■ **What is being asked**
Please present the part of the material below that opens with the line containing "The height and" and closes with the line containing "click(224, 404)", both included, as a Markdown table with the columns Row and Line. Leave out blank lines and the pictures.
------ Input rows
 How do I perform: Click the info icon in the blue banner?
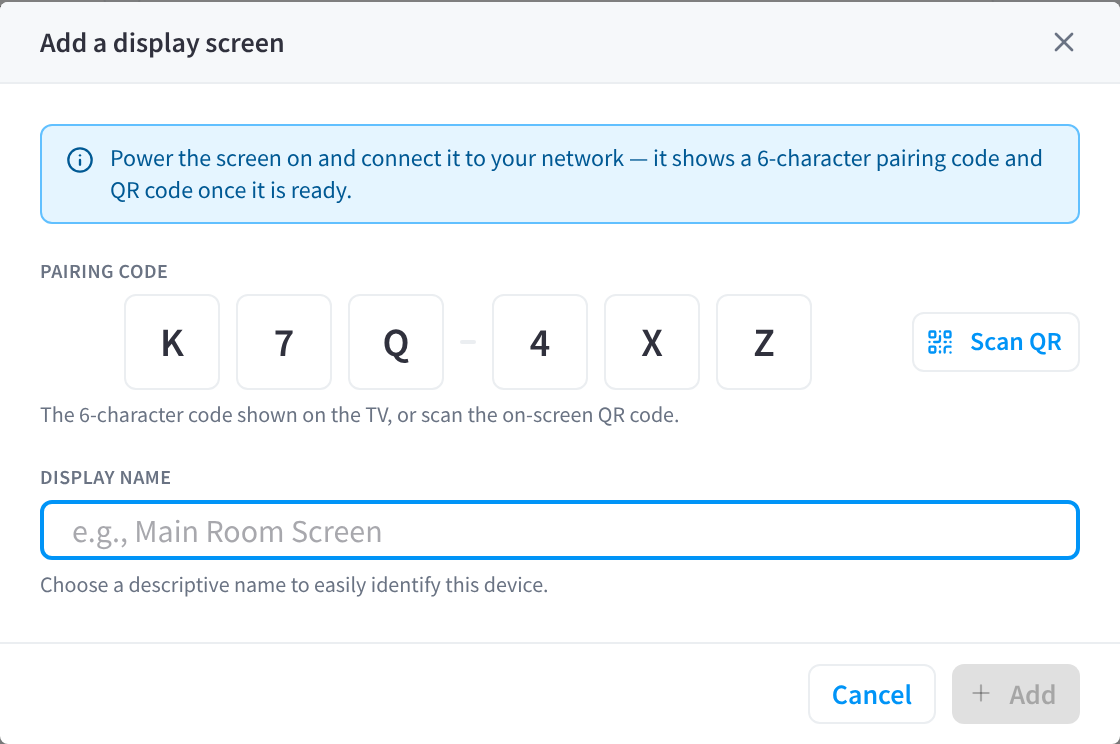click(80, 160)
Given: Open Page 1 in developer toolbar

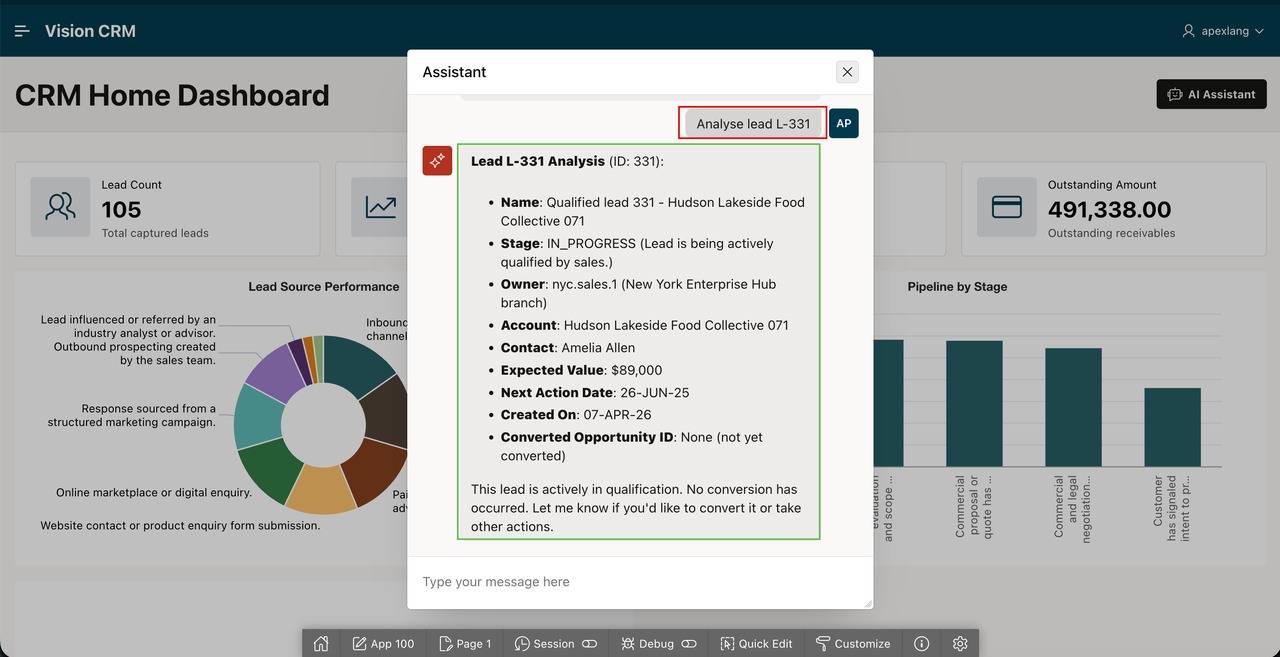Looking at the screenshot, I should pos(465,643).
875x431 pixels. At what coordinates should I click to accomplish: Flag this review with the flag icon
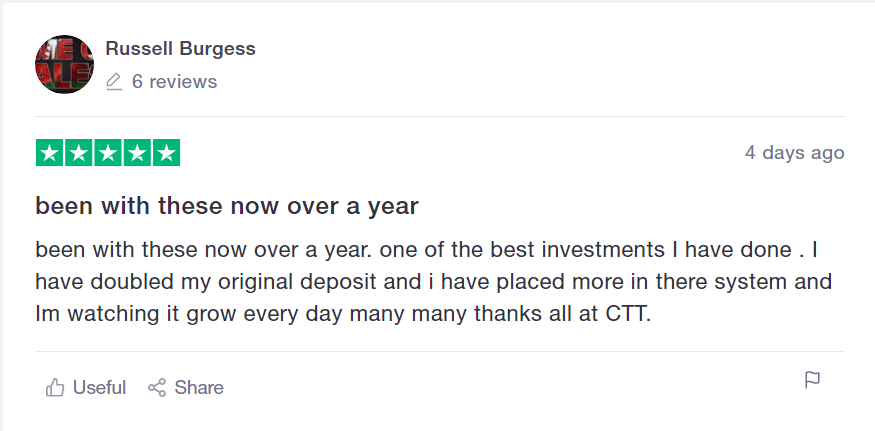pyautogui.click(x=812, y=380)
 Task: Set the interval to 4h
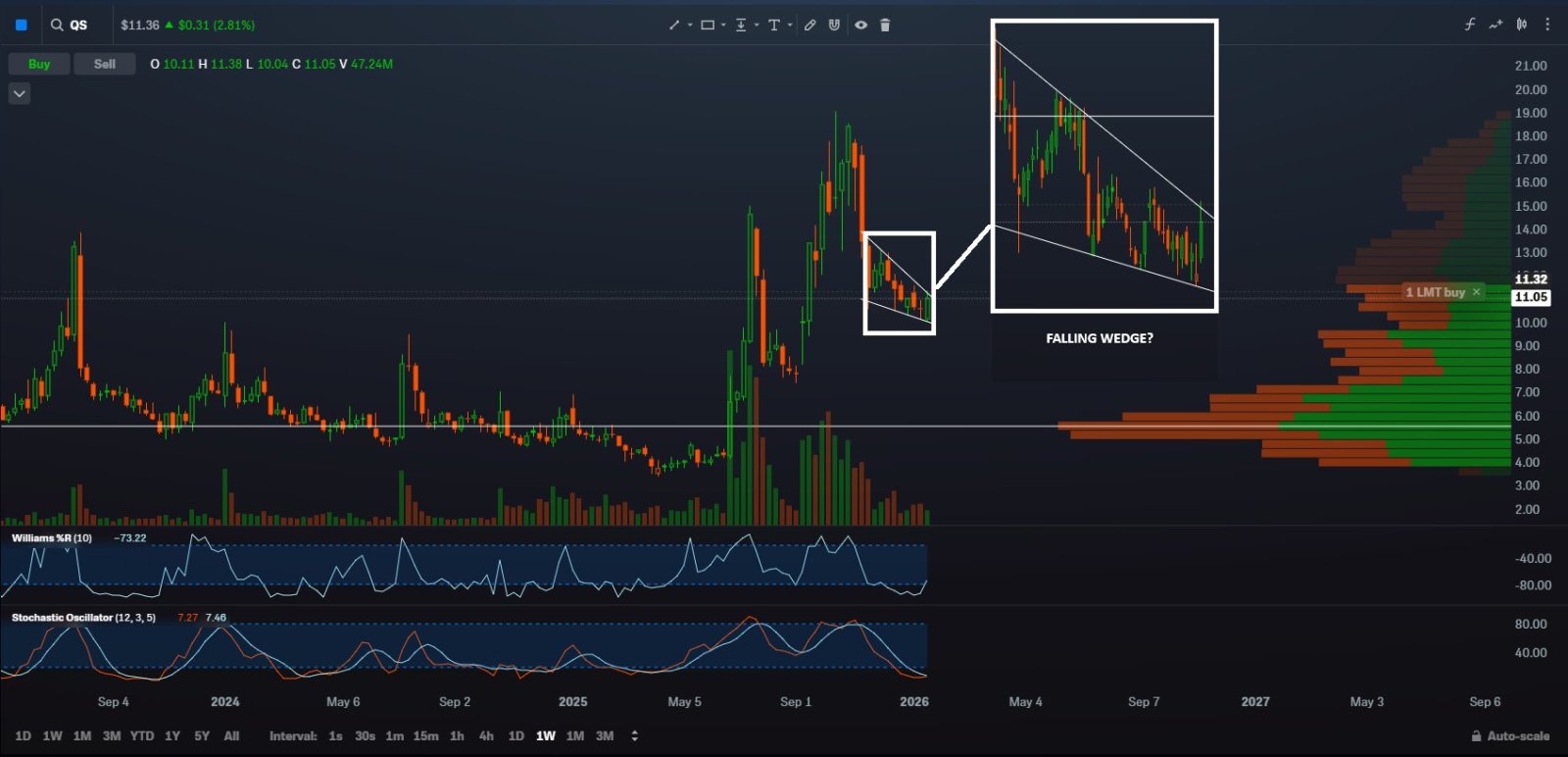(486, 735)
------------
------ Input rows
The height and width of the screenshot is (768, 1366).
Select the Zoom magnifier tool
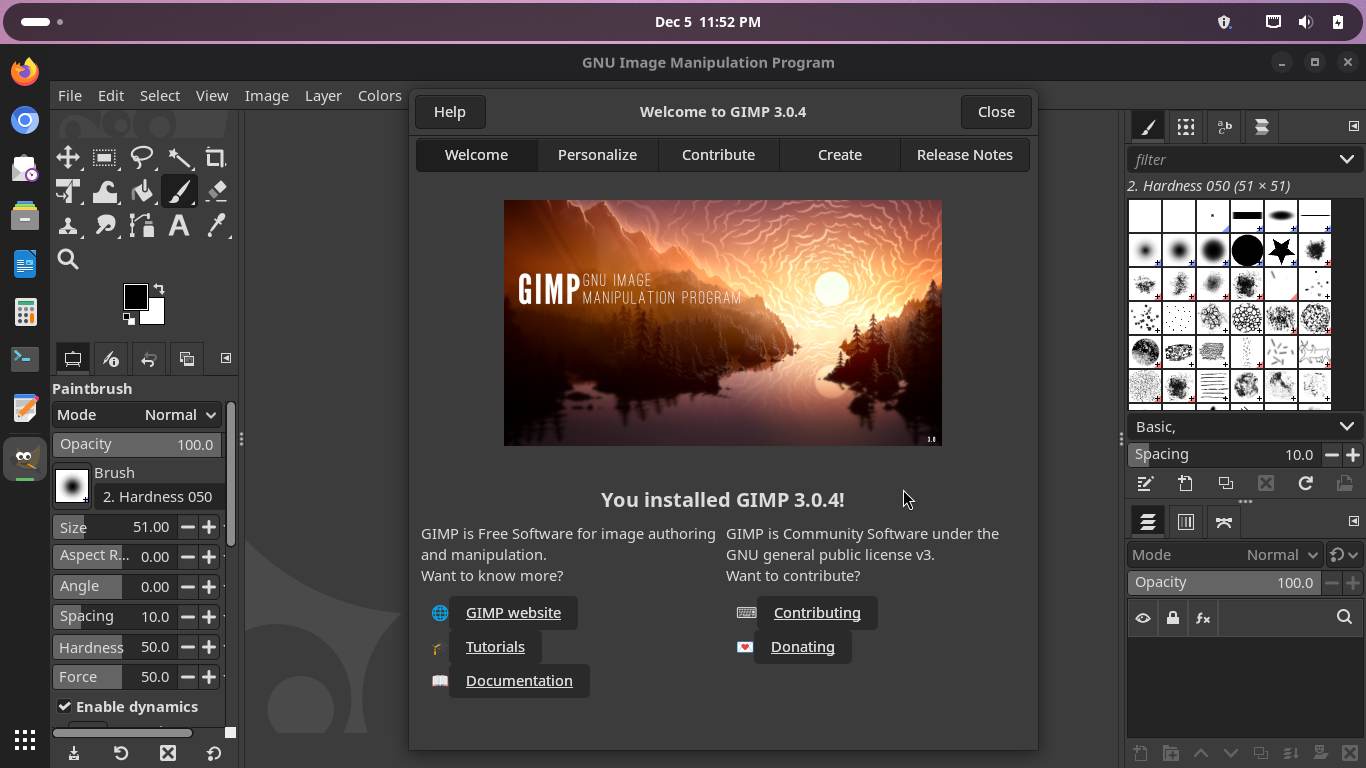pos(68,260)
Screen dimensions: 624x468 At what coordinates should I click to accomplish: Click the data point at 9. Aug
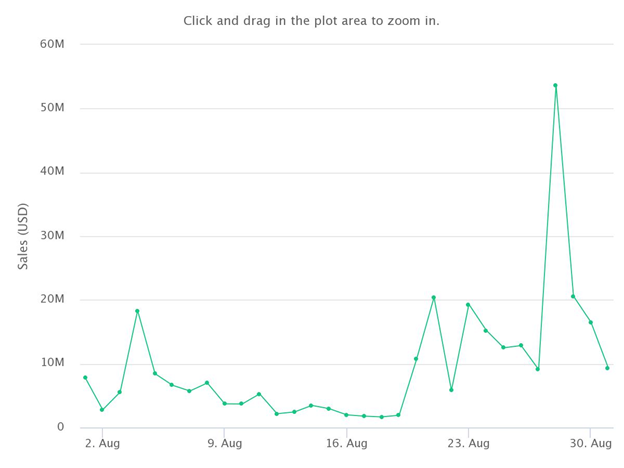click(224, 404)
------------
------ Input rows
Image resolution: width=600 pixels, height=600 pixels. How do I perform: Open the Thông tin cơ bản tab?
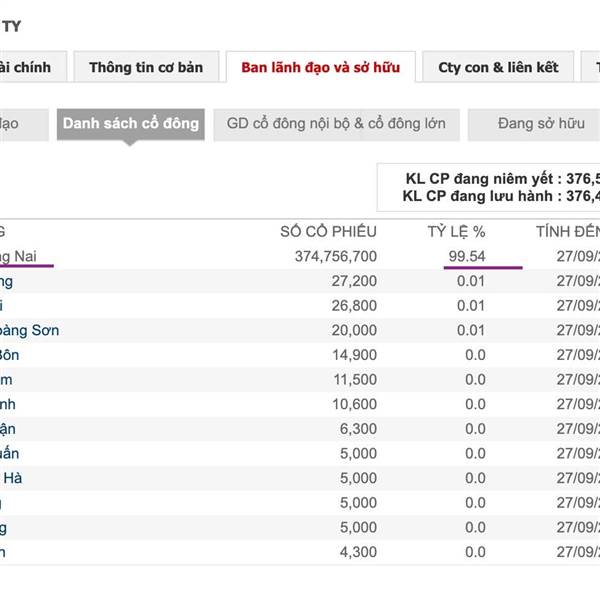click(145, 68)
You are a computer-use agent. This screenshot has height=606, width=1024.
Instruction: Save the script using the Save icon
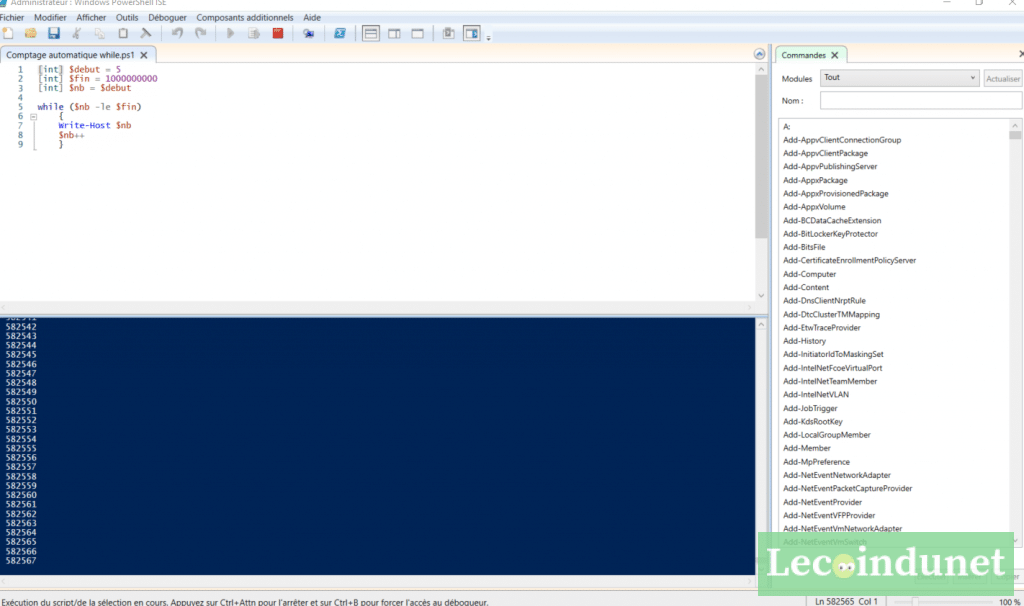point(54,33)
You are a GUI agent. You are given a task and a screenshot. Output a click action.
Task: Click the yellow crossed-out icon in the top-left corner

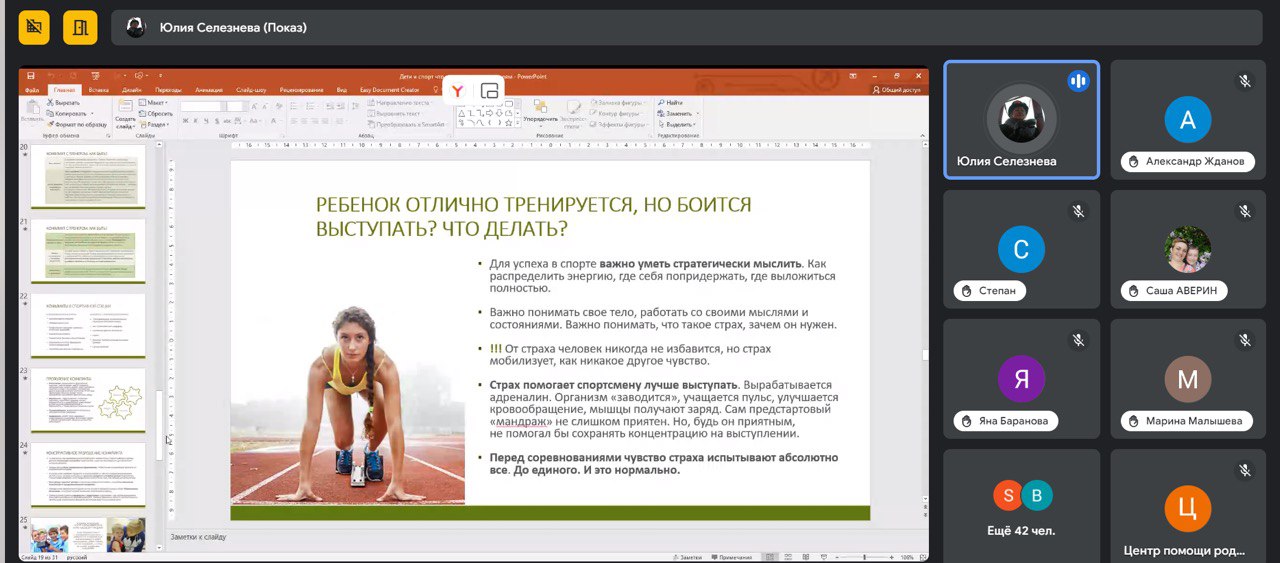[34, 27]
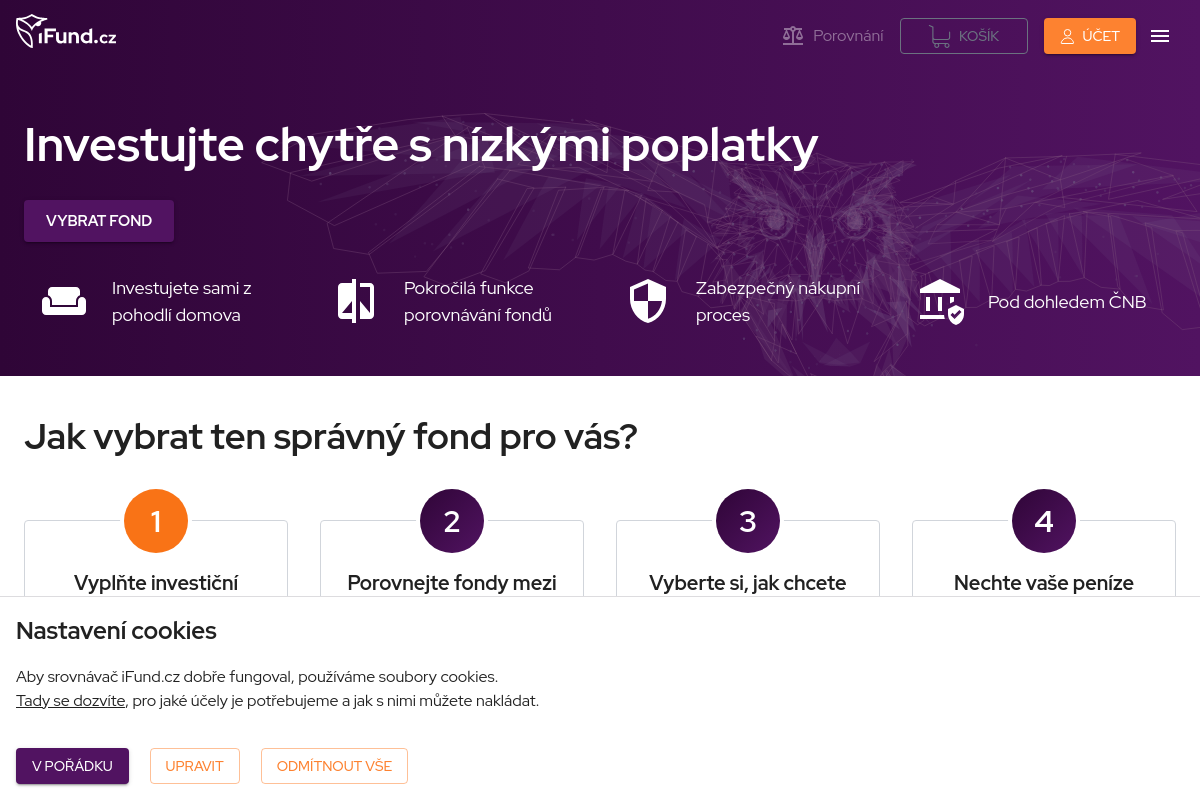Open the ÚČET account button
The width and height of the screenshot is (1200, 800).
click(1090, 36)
------------
■ **Response below**
| Row | Line |
|---|---|
| 1 | The height and width of the screenshot is (768, 1366). |
| 2 | Select the Zoom magnifier tool |
| 3 | pos(68,260) |
| 4 | Screen dimensions: 624x468 At what coordinates should I click to accomplish: Click the data point at 9. Aug |
| 5 | click(224, 404) |